● Task objective
Answer these questions from the obituary of Jack Sewell:
(a) Where was Sewell born?
(b) How many rounds of high explosive did the Battery fire in support of the New Zealanders' attack?
(c) What subject did Sewell read at Jesus College, Oxford?

[[ Text, beginning ]]

JACK SEWELL, MC - Obituary
From Diana Kennedy
This article was originally published in the April 2011 edition of Soul Search, the journal of The Sole Society
The following obituary appeared in the Daily Telegraph in February 2011. Diana Kennedy, the Sewell surname coordinator tells us something about his family at the end of the article:
On April 6 1945, Sewell was the captain of "A" Battery, 11th (Honourable Artillery Company) Regiment Royal Horse Artillery (11 HAC). The Battery was ordered to occupy a forward position opposite Cotignola on the River Senio where it could support the New Zealand Division.
Soon after dark Sewell was leading a petrol and ammunition convoy across a bridge to the Battery's position when the Germans opened up with a heavy and prolonged artillery bombardment. Many of the shells landed on the road and several of them set ammunition dumps ablaze – but Sewell pressed on.
As a result, the Battery's guns, tanks and vehicles were replenished that night. It was able to stand firm and it fired more than 1,000 rounds of high explosive in support of the New Zealanders' attack.
Then, in the final phase of the Italian Campaign, throughout the battle which began with the crossing of the Senio and ended with the breakthrough at Argenta, Sewell led battery advances on roads exposed to intense mortar, artillery fire and sniping. He carried out supply runs day and night for two weeks with very little sleep, ensuring guns and tanks in highly exposed positions had enough ammunition. The citation for his MC stated that his leadership had been an inspiration to all ranks.
John Alban Fane Sewell was born on September 20 1917 at Secunderabad where his father was in the Indian Imperial Police. He was educated at Eastbourne College before going up to Jesus College, Oxford, where he read Modern Languages and played rugby several times for the university.
After teaching for a spell at Merchant Taylors', he enlisted in the Royal Artillery and was posted to 11 HAC. In the Western Desert, his unit was among the first in the Eighth Army to be equipped with American self-propelling guns, which were mounted on tank chassis and known as a "Priests".

[[ Text, end ]]
[[ Stored data, beginning ]]

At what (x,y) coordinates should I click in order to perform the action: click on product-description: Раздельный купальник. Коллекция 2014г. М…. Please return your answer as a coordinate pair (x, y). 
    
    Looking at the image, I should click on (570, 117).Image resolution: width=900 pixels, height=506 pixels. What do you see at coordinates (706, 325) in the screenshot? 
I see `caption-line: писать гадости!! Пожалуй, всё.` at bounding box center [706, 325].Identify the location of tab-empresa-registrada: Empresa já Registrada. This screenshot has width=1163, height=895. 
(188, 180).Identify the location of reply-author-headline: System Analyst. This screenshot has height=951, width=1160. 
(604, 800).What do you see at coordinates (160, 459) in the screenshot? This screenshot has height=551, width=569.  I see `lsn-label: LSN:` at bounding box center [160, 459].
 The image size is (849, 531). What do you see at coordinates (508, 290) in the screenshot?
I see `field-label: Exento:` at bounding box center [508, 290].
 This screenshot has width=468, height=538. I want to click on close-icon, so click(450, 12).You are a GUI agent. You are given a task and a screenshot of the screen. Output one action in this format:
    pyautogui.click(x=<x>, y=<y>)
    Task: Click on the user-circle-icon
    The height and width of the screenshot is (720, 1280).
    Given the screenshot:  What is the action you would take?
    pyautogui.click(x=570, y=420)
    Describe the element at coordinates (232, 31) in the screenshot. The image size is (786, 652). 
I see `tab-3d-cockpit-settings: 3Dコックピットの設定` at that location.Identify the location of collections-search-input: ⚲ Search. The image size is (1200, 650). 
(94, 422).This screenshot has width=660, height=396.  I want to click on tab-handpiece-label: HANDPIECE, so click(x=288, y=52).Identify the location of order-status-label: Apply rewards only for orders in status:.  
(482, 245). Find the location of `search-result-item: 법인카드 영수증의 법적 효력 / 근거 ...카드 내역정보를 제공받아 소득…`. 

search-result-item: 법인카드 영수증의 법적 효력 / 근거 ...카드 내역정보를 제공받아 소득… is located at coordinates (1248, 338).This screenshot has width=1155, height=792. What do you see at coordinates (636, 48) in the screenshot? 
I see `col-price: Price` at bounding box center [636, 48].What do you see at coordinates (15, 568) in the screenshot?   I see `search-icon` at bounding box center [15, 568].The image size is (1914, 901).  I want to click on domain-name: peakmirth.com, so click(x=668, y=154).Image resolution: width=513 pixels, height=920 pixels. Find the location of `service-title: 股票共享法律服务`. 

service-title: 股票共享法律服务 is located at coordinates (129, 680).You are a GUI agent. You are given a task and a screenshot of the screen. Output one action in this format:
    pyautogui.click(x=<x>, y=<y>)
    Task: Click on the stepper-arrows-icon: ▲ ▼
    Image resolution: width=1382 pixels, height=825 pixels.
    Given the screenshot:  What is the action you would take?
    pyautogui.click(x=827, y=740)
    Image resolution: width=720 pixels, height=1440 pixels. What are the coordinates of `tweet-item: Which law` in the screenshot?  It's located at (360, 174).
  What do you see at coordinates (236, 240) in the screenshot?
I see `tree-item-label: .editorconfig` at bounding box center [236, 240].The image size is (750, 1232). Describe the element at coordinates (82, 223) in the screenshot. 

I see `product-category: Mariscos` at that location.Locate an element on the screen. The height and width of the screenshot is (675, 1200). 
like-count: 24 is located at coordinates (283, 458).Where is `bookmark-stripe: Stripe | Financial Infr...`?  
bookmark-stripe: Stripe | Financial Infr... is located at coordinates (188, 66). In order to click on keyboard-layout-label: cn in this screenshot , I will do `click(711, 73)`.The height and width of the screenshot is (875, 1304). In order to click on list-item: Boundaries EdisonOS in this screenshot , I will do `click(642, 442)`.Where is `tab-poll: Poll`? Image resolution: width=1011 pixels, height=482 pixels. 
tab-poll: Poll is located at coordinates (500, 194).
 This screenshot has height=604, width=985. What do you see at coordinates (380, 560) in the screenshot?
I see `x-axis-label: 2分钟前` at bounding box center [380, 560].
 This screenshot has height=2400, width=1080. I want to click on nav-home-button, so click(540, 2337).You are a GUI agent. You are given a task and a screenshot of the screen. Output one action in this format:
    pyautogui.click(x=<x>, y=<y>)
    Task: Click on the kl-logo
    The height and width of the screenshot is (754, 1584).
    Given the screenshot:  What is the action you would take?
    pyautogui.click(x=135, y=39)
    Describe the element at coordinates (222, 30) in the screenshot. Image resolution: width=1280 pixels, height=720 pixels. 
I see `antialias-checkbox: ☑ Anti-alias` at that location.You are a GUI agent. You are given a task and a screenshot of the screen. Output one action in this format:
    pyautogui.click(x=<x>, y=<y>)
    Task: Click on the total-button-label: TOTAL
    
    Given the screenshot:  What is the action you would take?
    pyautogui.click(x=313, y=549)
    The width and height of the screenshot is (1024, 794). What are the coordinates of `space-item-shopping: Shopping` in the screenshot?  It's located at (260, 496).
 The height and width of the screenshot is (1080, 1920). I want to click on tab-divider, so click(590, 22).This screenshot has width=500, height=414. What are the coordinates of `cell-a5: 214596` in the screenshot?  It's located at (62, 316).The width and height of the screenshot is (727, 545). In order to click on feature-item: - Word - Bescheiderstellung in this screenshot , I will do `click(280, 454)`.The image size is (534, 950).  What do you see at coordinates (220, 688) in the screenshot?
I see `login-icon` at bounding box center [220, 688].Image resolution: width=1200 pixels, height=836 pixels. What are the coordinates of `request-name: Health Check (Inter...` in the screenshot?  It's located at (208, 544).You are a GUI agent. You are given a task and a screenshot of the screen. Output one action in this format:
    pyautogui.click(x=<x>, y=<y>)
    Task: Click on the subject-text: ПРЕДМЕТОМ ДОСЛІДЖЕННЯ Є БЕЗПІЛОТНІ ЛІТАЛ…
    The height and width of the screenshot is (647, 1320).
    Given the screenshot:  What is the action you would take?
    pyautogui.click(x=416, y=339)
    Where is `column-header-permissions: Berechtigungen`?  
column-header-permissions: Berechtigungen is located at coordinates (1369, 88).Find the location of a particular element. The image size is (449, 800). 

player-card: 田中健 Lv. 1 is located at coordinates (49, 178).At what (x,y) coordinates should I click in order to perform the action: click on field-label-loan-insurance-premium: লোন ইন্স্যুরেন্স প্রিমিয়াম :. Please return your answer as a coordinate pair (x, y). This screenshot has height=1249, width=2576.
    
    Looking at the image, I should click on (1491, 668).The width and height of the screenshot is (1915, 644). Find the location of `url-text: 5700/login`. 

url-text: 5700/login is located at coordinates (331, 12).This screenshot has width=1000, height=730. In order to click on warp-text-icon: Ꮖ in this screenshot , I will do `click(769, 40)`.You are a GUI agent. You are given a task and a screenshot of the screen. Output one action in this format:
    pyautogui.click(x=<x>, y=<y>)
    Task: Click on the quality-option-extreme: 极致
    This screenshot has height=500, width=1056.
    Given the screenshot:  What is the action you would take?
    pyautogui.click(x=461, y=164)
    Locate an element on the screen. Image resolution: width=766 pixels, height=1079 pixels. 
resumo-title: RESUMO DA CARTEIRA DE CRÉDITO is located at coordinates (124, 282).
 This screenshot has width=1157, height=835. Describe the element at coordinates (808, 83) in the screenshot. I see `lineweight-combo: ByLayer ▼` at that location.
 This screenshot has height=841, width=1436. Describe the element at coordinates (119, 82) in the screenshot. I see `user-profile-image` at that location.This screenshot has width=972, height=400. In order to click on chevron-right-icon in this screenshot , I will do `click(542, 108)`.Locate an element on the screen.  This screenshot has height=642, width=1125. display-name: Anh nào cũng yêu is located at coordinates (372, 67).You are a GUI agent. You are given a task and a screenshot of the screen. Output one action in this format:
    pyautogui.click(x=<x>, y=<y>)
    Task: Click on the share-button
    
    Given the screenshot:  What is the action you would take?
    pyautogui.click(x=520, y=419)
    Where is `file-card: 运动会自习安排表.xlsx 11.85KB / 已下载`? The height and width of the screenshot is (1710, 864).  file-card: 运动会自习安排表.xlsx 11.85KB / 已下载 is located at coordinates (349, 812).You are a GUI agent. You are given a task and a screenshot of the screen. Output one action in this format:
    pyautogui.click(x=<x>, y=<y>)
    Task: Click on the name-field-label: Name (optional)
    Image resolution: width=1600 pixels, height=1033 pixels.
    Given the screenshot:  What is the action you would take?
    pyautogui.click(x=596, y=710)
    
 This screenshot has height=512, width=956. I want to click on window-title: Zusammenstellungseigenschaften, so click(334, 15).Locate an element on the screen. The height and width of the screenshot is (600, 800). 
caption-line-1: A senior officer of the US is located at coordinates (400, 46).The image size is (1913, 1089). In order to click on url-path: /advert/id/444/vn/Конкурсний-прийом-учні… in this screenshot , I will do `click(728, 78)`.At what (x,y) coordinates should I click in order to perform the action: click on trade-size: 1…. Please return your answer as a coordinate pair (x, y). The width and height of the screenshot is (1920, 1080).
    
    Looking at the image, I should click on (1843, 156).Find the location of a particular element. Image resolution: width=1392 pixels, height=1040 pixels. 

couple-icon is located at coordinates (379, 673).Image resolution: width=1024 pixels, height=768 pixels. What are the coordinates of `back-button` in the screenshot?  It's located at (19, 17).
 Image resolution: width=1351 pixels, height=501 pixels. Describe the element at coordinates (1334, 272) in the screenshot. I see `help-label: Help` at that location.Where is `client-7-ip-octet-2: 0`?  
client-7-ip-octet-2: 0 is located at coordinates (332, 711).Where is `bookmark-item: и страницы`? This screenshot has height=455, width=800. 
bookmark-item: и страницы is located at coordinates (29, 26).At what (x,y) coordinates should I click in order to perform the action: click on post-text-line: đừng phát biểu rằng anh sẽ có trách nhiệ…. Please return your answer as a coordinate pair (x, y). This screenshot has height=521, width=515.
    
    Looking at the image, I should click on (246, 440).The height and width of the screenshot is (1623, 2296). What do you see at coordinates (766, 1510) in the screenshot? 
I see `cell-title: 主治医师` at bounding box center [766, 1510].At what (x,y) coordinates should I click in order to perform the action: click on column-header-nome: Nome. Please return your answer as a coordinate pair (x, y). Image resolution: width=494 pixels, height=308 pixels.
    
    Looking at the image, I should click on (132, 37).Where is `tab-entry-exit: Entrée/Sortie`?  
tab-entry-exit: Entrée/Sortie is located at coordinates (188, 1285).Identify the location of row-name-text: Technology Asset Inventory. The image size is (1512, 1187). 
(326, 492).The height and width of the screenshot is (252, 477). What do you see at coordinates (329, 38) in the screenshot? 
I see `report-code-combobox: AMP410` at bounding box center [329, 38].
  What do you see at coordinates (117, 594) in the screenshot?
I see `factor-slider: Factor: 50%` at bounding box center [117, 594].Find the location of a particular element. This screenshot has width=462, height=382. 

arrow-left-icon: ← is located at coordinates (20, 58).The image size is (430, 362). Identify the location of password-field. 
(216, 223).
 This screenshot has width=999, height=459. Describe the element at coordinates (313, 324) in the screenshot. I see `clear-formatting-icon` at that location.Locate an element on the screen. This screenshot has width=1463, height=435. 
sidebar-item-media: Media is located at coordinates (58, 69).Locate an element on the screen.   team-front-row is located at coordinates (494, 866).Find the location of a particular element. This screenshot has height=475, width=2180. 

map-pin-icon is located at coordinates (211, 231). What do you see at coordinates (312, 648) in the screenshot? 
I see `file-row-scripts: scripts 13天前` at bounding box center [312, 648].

[[ Stored data, end ]]

● Response area
(a) Secunderabad
(b) More than 1,000
(c) Modern Languages